Bombora Wave Power

Developing clean technology to safely and economically access marine renewable energy resources, testing its wave energy converter in waters off the Pembrokeshire coast.

mWave technology, integrated or co-located with offshore wind farms
Nearshore mWave technology

Our story

by Marty Gradowski, Bombora Wave Power

Bombora is an award-winning ocean energy company founded in 2012 in Australia. In 2017, we decided to set up our European operations in Pembroke Dock, launching a project to build a 1.5MW utility scale wave energy converter to support the renewable energy transition.

The ‘mWave’ Pembrokeshire Demonstration Project, supported by ERDF funding through Welsh Government, will be tested in waters off the Pembrokeshire coast. As well as offering a powerful natural wave energy resource, the West Wales coastline also has good access to experienced marine energy staff, critical supply chain capability, and marine operations expertise.

Bombora’s mission is to develop a new clean energy technology that will help society access a larger portion of the renewable resources provided by nature in a way that is economically viable. It’s being constructed and will be commissioned in May 2022. It will be in operation for nine months, with an aim to operate throughout the winter season, because this is when the waves are most energetic. The technical objective of a wave energy converter – and this has been a big challenge – is the merging of survivability and performance. A device must extract energy from the waves under normal operating conditions and survive occasional storms.

mWave will be positioned at East Pickard Bay. It has a communications cable which will sit on the seabed and run from the device to shore at the bay. The cable will run to an onshore control station, screened from view, which sits 275m from the coastal footpath.

While we cannot say clearly the carbon saved by our work, we can make educated assumptions. For example, the raw materials needed to make the device are a key contributor to embodied Co2 in a project, so it makes a big difference whether it’s made of steel or concrete because concrete can’t be recycled and has a large embodied Co2 footprint. Although steel has a larger Co2 footprint to manufacture, it can be fully recycled, so you recuperate a significant amount of the carbon footprint. Another contribution is in the operation and maintenance of the device – you need a vessel to go and carry out maintenance; the vessel burns diesel and that contributes to emissions.

Furthermore, this is a demonstrator, so it has a short lifetime. But for commercial projects, it’s typically a 25-year lifetime, and you must calculate all the Co2 that’s going to be needed to run the device. The objective is for this number be very low compared to fossil fuels, and low even compared to other renewable technologies. In terms of the payback period, it depends on what you’re comparing it with- how dirty your grid is. The UK grid has a major contribution from combined cycle gas turbines – so that’s a fossil fuel - but also has a significant contribution from wind and solar.
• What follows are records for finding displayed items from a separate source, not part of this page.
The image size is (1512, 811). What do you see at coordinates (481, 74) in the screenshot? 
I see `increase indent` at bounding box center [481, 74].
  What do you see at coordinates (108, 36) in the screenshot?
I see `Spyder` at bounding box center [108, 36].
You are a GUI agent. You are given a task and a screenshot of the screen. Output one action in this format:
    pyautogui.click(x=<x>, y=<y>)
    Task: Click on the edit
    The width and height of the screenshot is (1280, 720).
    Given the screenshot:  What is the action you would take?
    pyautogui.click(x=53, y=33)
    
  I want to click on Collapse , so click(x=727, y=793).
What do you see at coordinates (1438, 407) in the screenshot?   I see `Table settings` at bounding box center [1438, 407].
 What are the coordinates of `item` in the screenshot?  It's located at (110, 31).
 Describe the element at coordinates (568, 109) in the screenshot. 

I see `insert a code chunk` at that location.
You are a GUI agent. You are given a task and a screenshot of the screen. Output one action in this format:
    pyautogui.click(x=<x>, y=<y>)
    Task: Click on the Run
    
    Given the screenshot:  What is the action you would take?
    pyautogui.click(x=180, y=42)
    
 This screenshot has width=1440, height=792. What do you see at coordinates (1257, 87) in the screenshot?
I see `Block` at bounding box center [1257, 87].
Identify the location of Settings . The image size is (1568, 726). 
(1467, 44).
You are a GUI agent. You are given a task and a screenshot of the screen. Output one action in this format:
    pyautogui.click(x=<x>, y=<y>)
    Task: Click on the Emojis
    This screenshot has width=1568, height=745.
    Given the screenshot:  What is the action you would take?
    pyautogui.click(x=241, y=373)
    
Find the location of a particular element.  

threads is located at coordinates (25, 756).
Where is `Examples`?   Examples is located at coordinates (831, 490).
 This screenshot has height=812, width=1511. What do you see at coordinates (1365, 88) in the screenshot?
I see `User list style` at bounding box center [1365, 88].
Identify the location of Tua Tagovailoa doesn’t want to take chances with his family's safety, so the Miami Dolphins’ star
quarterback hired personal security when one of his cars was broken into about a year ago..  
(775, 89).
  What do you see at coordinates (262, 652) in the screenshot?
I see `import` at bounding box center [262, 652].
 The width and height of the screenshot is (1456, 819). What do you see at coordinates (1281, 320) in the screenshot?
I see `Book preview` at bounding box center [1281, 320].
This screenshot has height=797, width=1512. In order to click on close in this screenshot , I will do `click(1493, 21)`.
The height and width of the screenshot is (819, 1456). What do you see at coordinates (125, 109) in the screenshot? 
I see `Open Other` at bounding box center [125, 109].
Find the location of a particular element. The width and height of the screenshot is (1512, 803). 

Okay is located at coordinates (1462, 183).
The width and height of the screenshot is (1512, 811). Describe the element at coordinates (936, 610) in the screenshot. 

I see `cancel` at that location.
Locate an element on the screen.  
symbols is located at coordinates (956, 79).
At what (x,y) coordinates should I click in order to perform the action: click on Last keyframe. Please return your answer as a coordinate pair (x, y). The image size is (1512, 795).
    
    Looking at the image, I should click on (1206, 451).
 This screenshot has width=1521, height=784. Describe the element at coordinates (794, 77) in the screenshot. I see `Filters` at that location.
I use the Gridwatch.co.uk site that shows you how clean or dirty the UK grid is and what technologies are contributing to that.

Our advice

My advice to others would be to be bold! Try new things and take failures as learning opportunities. The climate crisis is urgent, and that requires bold action and decisive commitment.

Bombora is committed to engaging with the community and has built important relationships with organisations that are local to the project – colleges, universities and institutions that have helped contribute to the technology. And the most important group of stakeholders are those who will have the device in their backyard. We consulted with the Milford Haven Port Authority, Friends of Pembrokeshire Coast National Park, groups of people who use the coast recreationally - such as local surfers - and Pembrokeshire residents in general. Pembrokeshire Coastal Forum and their Marine Energy Test Area Project hosted public exhibitions; we held events in Castlemartin, Angle, Pembroke Dock, and Dale, where we met with the local community to discuss the project. There was naturally a bit of suspicion at first, but there was also a lot more positive engagement – people were keen to ask some very good questions, and I think we were able to allay their concerns.

In terms of financial support, we received a £10.3m European Regional Development Fund (ERDF) grant through Welsh Government.

Our metrics

  • The device is equipped with pressure, humidity, and temperature sensors, so we’ll have a live stream of data during the entire deployment process. It’s a full-scale demonstrator of the technology, so if it survives – and absorbs enough wave energy to be economically and technically viable – that’s the proof we need to go further with our commercial project. We then need the economy of scale to start working to drive the price down to reduce the LCOE (Levelised Cost of Electricity).